**What the task requires**
Please copy the listing below word for word, from its first line through the line that contains "tap(1112, 35)", and leave the pictures out.

**Data to process**
(begin)
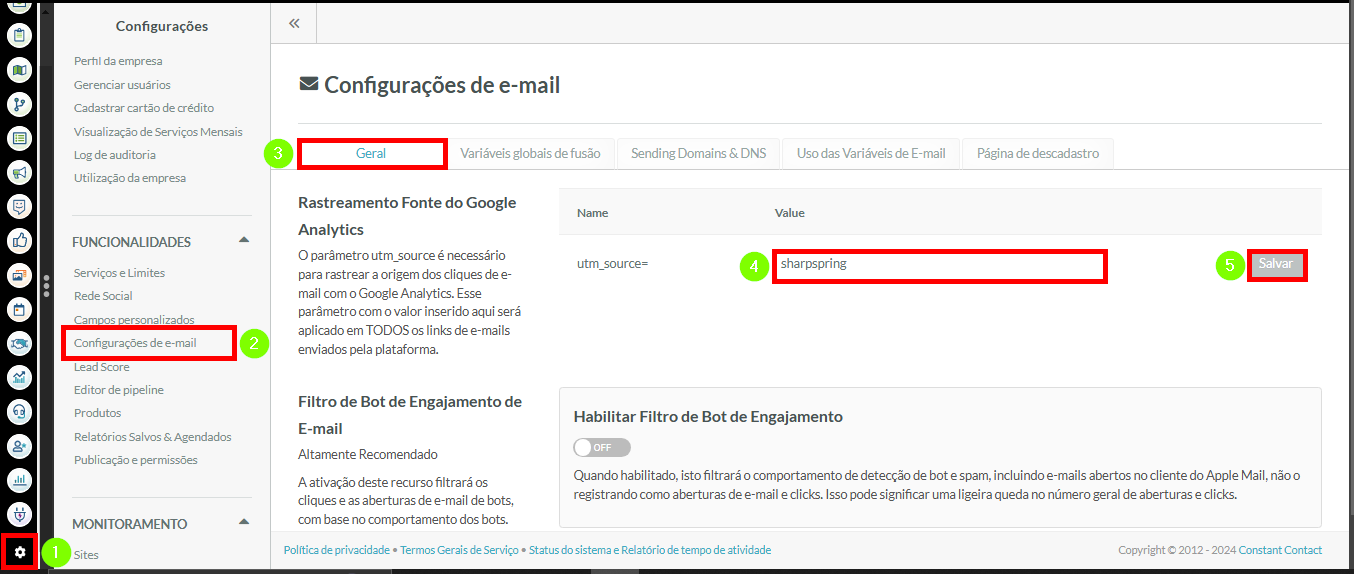The width and height of the screenshot is (1354, 574).
Task: Switch to Sending Domains & DNS tab
Action: tap(698, 154)
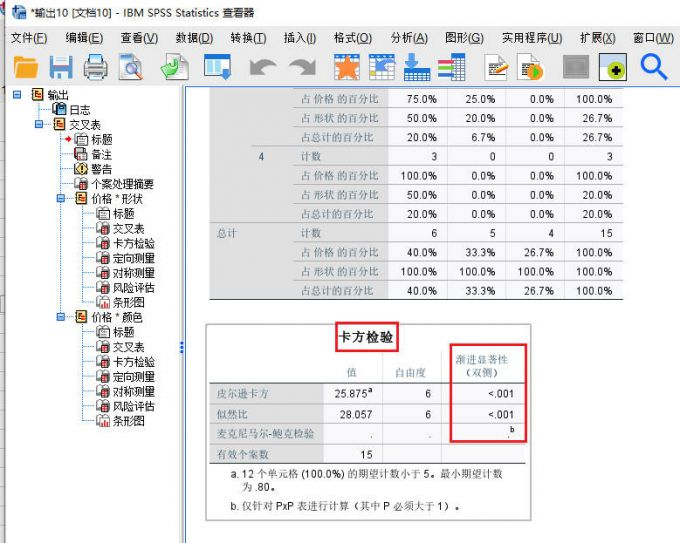Click the Save disk icon
This screenshot has height=543, width=680.
[61, 68]
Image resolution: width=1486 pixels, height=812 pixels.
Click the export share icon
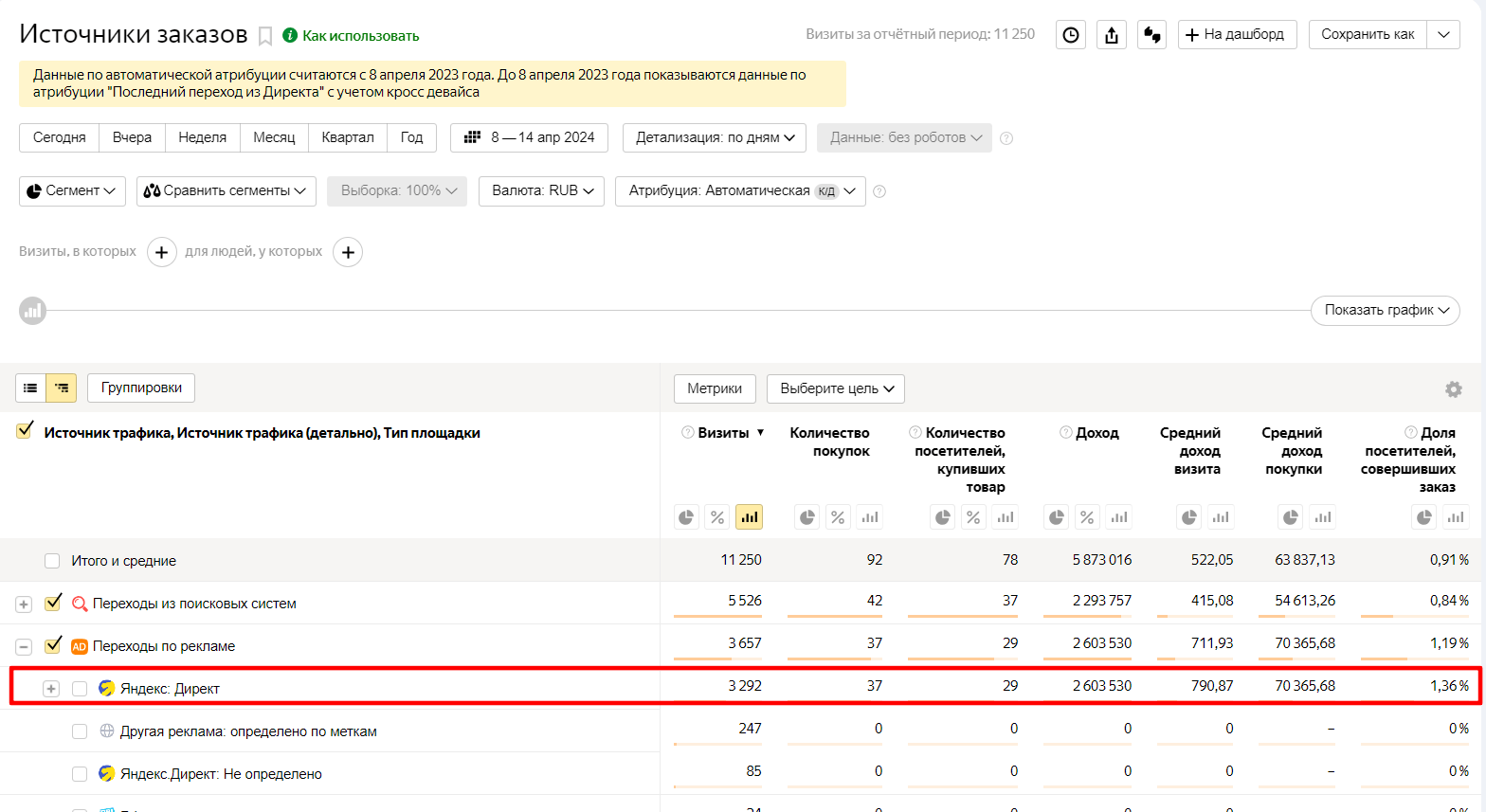tap(1112, 35)

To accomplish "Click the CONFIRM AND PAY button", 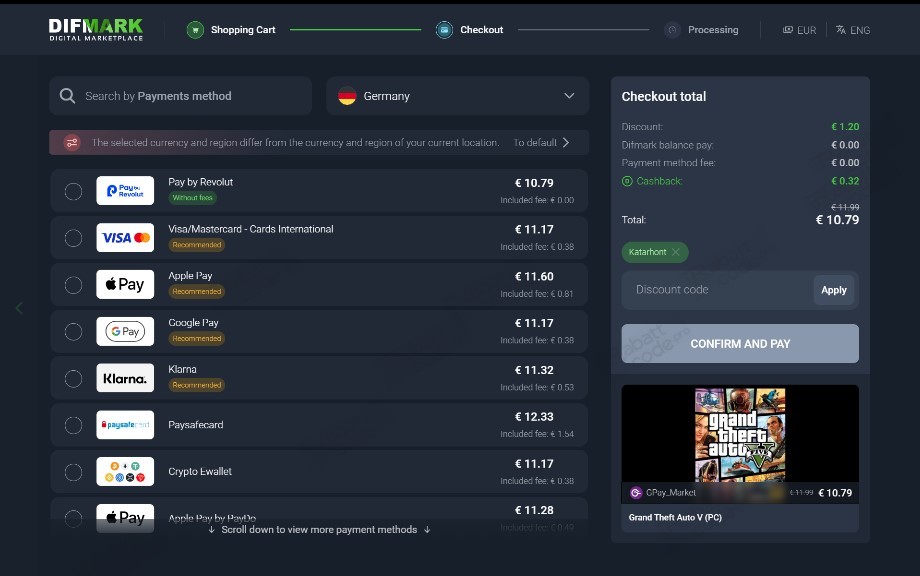I will pyautogui.click(x=740, y=344).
(end)
**Answer to this problem**
The width and height of the screenshot is (1354, 574).
Task: Switch to Sending Domains & DNS tab
Action: tap(698, 154)
Click the Save disk icon
This screenshot has height=543, width=680.
[61, 68]
Image resolution: width=1486 pixels, height=812 pixels.
Click the export share icon
tap(1112, 35)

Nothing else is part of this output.